• **SOURCE DATA**:
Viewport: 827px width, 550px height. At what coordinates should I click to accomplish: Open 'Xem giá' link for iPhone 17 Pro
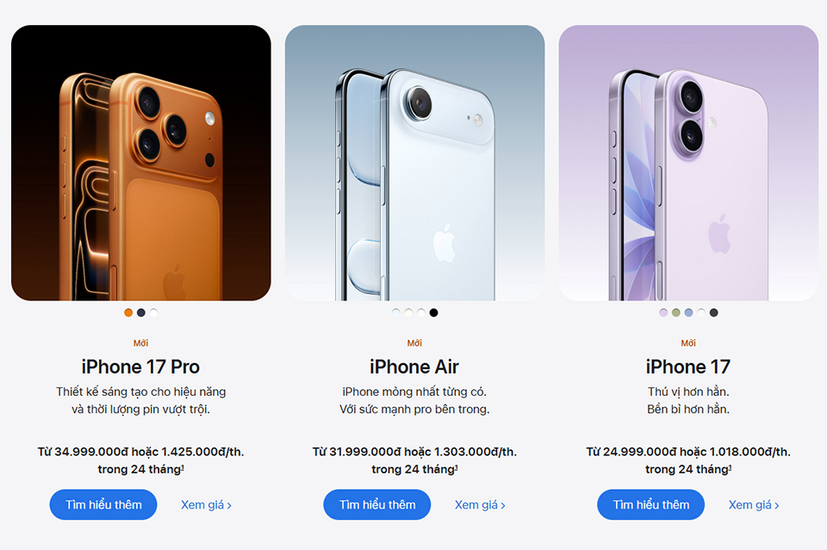206,505
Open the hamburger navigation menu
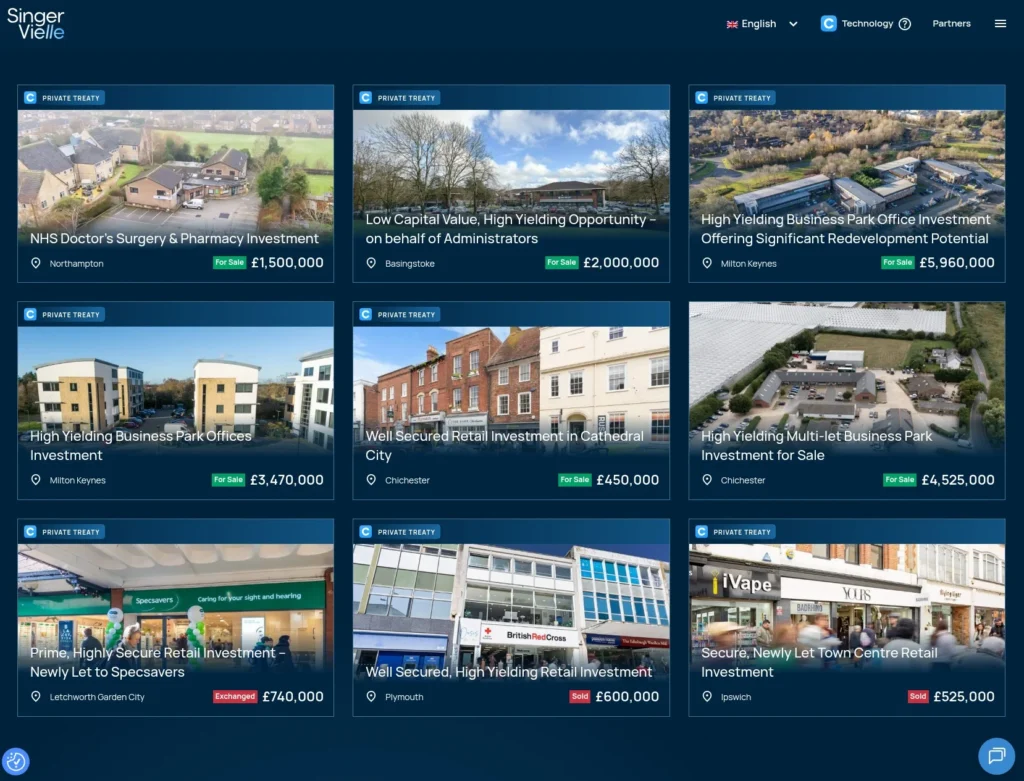 [x=1000, y=23]
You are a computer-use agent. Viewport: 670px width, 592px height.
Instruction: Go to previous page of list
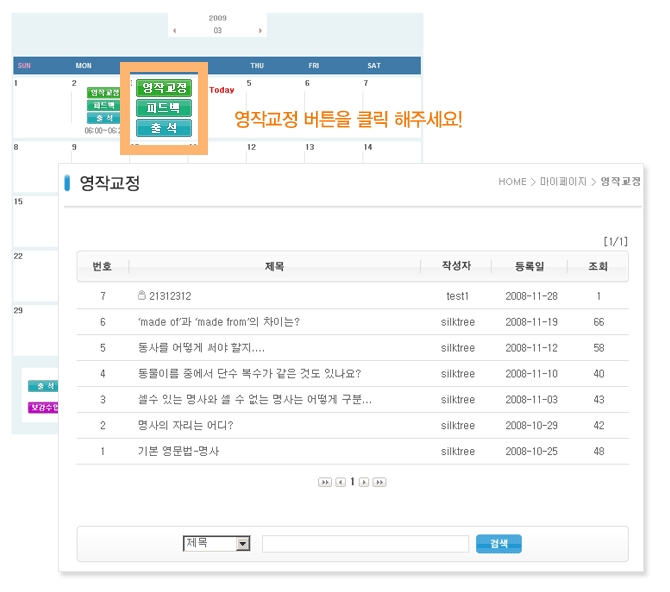point(340,482)
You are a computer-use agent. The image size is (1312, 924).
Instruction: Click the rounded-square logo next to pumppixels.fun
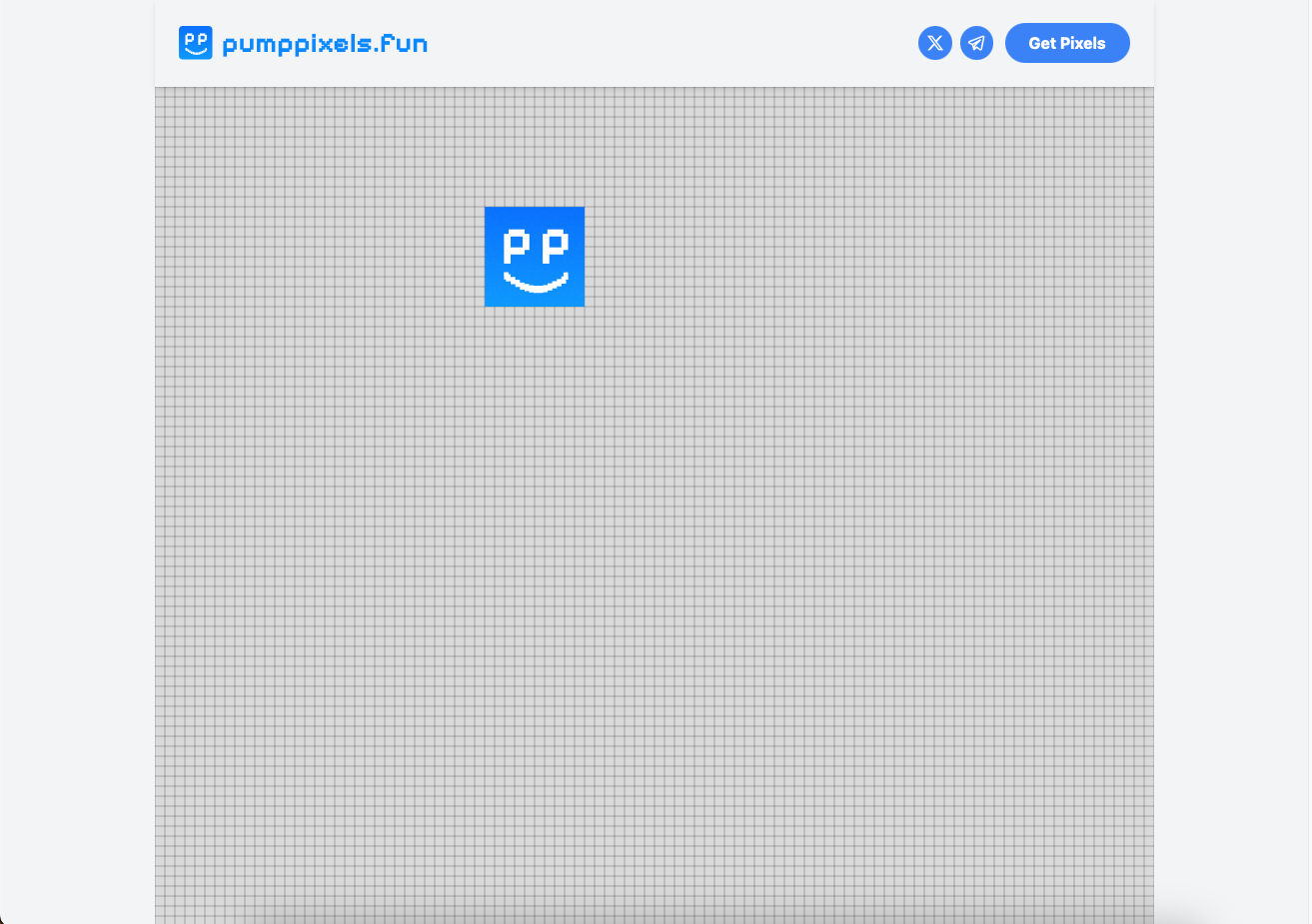(195, 42)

• **WORK INSTRUCTION**: Wherever a line in the records contains the word "computer", copy that line.

• **SOLUTION TO THIS EXERCISE**:
You are a computer-use agent. Viewport: 670px width, 592px height.
You are a computer-use agent. The image size is (1312, 924).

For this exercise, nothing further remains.